Your goal. Change "coordinate pair" to "pair of numbers" in the rows between the line holding "This screenshot has width=774, height=522." and the line holding "start-time: Startede kl.", inclusive, and give back only those lines with everything else unchanged.
┄┄┄┄┄┄┄┄┄┄
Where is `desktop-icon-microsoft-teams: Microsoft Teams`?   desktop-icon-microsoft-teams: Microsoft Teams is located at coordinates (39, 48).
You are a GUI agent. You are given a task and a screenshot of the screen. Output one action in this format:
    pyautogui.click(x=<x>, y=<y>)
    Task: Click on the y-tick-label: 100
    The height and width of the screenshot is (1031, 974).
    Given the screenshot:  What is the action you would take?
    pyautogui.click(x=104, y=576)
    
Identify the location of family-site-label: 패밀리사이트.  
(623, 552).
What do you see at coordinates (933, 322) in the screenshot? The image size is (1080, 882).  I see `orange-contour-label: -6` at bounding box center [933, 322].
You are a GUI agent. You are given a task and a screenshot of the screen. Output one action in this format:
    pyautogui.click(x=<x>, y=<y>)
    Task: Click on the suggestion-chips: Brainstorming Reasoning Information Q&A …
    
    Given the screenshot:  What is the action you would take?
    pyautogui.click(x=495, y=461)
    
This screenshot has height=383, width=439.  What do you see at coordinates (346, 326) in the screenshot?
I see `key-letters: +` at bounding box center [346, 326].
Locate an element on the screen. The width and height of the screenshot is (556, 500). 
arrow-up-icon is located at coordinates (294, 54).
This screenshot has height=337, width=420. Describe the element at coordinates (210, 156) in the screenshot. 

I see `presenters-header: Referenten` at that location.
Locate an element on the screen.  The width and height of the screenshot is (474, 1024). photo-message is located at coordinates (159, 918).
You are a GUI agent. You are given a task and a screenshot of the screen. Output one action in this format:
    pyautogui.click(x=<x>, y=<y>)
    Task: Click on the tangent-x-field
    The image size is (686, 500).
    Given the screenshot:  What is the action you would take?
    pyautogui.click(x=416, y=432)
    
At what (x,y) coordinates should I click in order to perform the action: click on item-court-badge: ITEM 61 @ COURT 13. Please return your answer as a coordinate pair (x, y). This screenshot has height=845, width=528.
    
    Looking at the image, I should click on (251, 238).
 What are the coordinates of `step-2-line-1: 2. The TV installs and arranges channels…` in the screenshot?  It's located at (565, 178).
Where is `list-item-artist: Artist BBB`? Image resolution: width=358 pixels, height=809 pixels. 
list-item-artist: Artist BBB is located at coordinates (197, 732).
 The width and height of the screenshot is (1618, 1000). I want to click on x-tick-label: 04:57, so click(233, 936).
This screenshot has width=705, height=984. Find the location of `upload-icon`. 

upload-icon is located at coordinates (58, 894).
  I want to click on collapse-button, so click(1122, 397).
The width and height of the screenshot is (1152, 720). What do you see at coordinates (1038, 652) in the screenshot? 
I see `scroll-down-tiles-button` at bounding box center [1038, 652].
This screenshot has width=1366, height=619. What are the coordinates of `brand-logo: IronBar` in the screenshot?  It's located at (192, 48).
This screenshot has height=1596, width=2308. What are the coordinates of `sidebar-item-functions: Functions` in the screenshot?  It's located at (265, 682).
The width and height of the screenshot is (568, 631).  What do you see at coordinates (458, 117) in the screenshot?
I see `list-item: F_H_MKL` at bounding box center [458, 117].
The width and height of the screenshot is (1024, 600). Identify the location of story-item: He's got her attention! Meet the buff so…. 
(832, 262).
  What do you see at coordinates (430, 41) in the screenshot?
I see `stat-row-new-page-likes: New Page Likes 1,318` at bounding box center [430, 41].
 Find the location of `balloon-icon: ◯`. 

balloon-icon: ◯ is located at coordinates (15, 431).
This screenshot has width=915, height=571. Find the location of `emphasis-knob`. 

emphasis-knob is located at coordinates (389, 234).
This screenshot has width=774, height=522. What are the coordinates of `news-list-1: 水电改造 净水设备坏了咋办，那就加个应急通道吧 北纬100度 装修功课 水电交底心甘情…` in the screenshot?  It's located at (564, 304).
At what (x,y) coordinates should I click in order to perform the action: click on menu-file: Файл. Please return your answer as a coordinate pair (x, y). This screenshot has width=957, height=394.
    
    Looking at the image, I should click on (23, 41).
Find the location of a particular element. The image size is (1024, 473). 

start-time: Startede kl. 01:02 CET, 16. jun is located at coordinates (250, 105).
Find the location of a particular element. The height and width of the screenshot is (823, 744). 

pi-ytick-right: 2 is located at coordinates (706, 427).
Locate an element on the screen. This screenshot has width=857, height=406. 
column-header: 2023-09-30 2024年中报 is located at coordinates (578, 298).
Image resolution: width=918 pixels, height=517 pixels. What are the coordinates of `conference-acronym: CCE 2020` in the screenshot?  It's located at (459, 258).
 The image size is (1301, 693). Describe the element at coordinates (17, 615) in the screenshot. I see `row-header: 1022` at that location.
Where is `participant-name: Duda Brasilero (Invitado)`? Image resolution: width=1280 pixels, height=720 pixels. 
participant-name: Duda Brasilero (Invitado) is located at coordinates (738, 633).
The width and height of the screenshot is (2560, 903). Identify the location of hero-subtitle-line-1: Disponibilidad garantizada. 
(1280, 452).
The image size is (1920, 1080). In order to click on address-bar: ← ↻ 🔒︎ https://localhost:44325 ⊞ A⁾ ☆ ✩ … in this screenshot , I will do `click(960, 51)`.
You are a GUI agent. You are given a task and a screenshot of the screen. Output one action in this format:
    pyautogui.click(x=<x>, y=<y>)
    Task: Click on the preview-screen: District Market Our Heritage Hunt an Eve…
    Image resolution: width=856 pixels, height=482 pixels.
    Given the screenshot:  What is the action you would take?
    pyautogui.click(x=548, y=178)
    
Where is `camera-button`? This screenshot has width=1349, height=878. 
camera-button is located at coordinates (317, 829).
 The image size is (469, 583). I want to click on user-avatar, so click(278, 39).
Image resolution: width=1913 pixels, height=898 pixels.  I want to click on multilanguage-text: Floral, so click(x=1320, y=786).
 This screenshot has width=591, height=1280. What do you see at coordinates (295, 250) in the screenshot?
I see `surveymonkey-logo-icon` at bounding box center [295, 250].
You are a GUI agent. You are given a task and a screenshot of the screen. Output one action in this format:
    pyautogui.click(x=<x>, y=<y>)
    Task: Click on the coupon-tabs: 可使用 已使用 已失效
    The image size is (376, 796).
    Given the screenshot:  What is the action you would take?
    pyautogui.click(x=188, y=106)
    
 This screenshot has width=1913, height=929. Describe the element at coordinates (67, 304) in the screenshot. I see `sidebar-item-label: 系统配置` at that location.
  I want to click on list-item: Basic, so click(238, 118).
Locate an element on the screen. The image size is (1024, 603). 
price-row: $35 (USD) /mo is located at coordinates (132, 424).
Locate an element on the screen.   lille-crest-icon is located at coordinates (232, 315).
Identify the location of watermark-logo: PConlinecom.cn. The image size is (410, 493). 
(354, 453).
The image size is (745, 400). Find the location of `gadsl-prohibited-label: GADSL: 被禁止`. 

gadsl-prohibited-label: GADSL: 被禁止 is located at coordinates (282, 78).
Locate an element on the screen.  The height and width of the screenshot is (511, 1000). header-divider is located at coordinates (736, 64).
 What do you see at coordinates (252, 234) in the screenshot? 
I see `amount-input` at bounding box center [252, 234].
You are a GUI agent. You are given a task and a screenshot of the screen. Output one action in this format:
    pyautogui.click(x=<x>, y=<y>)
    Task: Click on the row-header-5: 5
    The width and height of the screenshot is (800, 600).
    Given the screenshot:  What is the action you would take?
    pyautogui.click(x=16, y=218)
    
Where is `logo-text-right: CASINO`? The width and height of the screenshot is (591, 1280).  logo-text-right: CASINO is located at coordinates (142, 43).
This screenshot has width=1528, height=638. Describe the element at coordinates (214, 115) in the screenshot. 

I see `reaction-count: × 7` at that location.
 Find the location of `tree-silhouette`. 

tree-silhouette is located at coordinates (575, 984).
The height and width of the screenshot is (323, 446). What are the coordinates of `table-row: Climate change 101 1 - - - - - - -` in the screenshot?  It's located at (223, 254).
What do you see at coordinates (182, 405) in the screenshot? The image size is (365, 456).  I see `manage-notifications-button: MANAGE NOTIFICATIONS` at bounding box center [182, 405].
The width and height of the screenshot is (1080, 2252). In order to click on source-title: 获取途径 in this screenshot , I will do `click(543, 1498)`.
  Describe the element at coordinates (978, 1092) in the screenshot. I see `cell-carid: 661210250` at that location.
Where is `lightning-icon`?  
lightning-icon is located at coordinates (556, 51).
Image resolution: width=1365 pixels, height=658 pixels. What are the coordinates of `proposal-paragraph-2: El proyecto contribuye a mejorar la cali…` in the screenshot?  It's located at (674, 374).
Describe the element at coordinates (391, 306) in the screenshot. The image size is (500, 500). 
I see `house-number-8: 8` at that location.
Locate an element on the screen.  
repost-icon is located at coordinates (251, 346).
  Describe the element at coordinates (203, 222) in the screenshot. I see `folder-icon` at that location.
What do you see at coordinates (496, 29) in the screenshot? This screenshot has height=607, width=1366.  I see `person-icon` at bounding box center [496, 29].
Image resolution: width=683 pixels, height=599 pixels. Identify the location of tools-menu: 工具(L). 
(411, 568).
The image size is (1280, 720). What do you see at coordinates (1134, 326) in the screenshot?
┄┄┄┄┄┄┄┄┄┄
Result of this exercise.
This screenshot has width=774, height=522. What are the coordinates of `news-list-1: 水电改造 净水设备坏了咋办，那就加个应急通道吧 北纬100度 装修功课 水电交底心甘情…` in the screenshot?  It's located at (564, 304).
At what (x,y) coordinates should I click in order to perform the action: click on menu-file: Файл. Please return your answer as a pair of numbers (x, y). This screenshot has width=957, height=394.
    
    Looking at the image, I should click on (23, 41).
Find the location of a particular element. The image size is (1024, 473). 

start-time: Startede kl. 01:02 CET, 16. jun is located at coordinates (250, 105).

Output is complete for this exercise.